What is not sufficiently appreciated is the full social and economic importance of the mandate of Home Affairs in a democratic, sovereign state. The voters’ roll is based on the department’s National Population Register, just like citizens’ access to public and commercial systems. I see national security to be the capacity of a state to defend its sovereignty, to ensure public safety and to provide security for the nation. All three aspects of security depend on the integrity of the systems of Home Affairs.
The expectations of citizens in a digital world are that services and information must be secure, rapidly accessible, reliable and personalised. And thus Home Affairs is building an integrated National Identity System (NIS) that will have an accurate and secure record of identities and civil status of all citizens and persons within our borders. Government departments and businesses will modernise processes and build secure applications that interface with the NIS. Linked to immigration and movement control systems, the NIS will be the backbone of a digital economy that will drive development.

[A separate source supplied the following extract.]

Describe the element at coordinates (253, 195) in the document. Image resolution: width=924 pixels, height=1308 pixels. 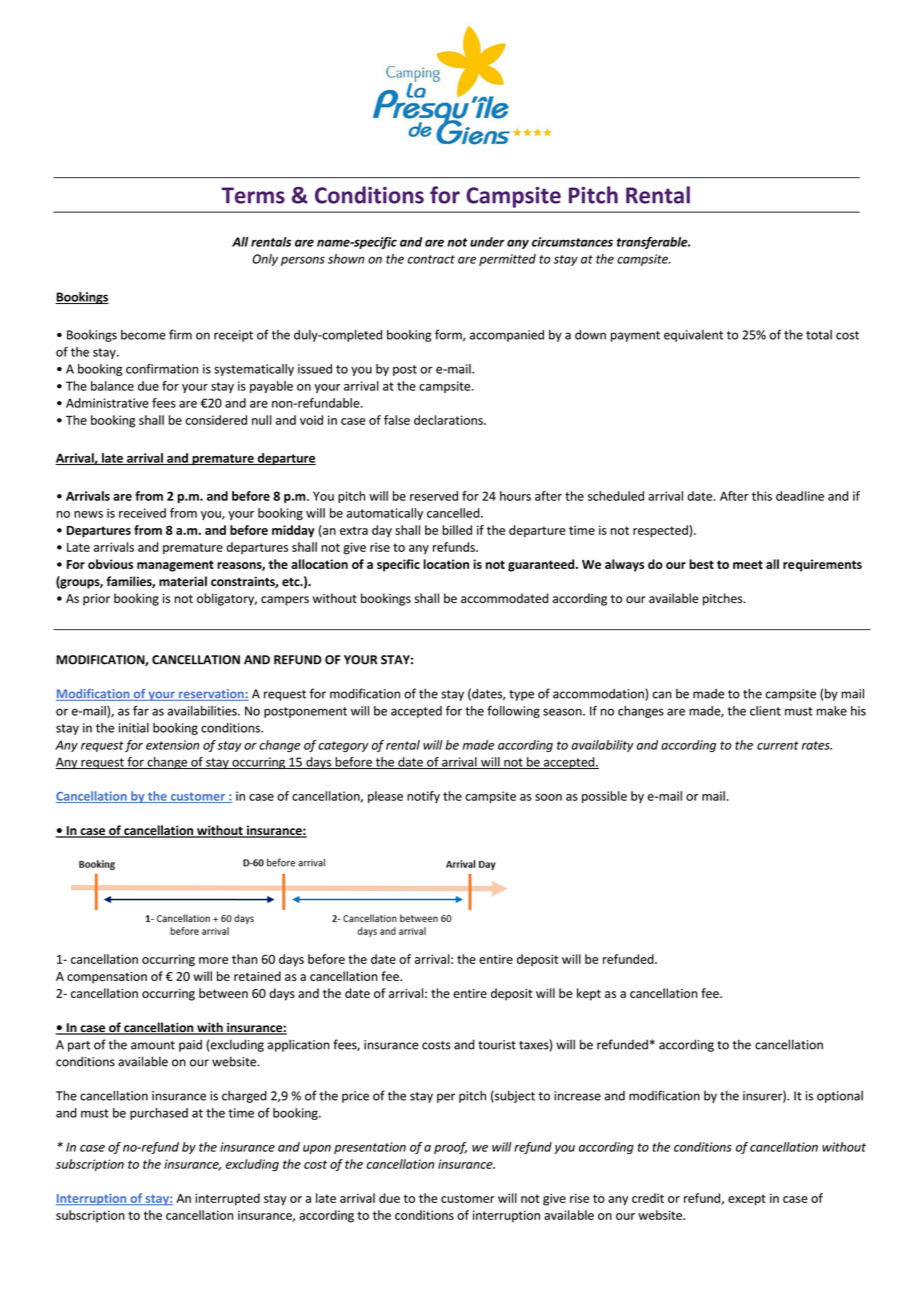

Historically, however, Home Affairs had been positioned and funded as a routine administrative department not requiring modern systems, a professional staff or high levels of security. Consequently, it cannot enforce its legislation fully, creating risks for individuals and the country. By 2006, corruption and poor service delivery reached crises proportions, and the poorest and most vulnerable citizens could not access their rights and services. Over the past 10 years, government has responded by supporting initiatives with greatly improved management, culture and efficiency of key systems.
The turnaround programme, launched in 2007, built public confidence by reliably delivering IDs and passports within 40-45 days when the average was 140 days. Home Affairs played a leading role in delivering a secure soccer World Cup in 2010. In the same year, a National Population Registration campaign was launched that saw more than a million previously “invisible” citizens claiming rights to an identity, assisted by locally based stakeholder forums.
The modernisation programme, among other advances, has seen the roll-out of a world-class ID smart card and passport using fully automated processes and online applications. An applicant typically receives a smart ID card within seven days and passports within two weeks. Partnerships with banks and a visa facilitation service have added improved service delivery channels. Despite its advances, Home Affairs still lacks sufficient security, funding and professionals. The National Development Plan points to the department’s strategic role as an enabler of economic growth, social stability and regional development, but it still cannot adequately protect its systems and data and has fewer than 10 IT and business process experts. It is our conviction that Home Affairs should be at the centre of the security architecture of the state.
In response to this situation, in January 2017 the department submitted to Cabinet a business case for repositioning itself as a secure, modern department with appropriate operational, organisational and funding models. After its March 1 2017 meeting, Cabinet announced it approved the business case, and said: “The department must be positioned within the security system of the state so that it contributes to national security and is able to protect its people, systems and data.”
And thus was affirmed the full mandate of the department as a critical enabler of inclusive economic development, national security, effective service delivery and efficient administration.